Sift through the material below and return the lines with "will".

□ □ □ □ □ □ □

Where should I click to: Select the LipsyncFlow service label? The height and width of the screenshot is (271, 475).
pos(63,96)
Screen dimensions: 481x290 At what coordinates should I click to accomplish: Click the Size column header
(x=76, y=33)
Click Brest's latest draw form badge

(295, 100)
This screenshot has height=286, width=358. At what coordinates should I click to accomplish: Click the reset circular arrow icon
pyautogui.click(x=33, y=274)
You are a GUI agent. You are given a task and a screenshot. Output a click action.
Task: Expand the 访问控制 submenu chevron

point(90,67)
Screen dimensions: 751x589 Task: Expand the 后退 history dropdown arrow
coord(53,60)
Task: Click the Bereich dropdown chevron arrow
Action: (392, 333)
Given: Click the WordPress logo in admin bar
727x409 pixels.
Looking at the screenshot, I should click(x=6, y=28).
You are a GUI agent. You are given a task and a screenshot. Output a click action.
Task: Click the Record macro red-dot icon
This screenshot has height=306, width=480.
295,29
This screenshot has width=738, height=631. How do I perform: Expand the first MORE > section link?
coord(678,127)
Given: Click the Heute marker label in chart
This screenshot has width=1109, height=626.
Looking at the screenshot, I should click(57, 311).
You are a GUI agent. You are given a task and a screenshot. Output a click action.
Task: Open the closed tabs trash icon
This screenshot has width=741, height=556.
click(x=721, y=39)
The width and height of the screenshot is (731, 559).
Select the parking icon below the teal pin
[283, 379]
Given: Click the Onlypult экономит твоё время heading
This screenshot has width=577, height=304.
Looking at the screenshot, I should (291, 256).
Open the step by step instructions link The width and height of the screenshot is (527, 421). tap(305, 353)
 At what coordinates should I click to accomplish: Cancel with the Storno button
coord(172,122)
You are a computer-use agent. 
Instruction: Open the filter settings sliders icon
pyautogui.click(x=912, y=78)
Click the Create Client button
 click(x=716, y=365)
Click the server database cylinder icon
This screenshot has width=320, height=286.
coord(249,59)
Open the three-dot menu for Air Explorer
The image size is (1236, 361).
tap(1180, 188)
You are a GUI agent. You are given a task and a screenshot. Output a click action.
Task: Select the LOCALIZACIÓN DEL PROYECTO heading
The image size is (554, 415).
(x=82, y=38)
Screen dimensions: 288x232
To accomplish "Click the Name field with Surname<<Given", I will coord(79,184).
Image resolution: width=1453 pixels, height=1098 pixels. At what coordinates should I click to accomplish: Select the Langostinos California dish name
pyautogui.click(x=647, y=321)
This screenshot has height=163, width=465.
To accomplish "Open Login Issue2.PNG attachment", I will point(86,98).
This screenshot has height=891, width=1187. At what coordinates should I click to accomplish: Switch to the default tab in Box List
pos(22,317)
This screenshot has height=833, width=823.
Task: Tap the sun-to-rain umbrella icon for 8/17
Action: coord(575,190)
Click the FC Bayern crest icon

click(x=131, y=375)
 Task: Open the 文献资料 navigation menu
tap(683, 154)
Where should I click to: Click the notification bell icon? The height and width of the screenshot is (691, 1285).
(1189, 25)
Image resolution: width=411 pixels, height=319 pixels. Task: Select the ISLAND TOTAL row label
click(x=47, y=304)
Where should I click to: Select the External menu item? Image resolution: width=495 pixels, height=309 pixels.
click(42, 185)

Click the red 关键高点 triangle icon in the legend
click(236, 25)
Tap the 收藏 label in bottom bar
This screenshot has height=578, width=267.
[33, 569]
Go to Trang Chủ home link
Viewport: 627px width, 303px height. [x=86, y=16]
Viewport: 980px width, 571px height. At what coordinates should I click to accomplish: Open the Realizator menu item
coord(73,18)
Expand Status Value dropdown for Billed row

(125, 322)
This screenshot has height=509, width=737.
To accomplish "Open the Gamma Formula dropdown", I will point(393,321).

□ □ □ □ □ □ □

◆ Result
To accomplish "Click the Name field with Surname<<Given", I will coord(79,184).
To accomplish "Open Login Issue2.PNG attachment", I will point(86,98).
To accomplish "Open the Gamma Formula dropdown", I will point(393,321).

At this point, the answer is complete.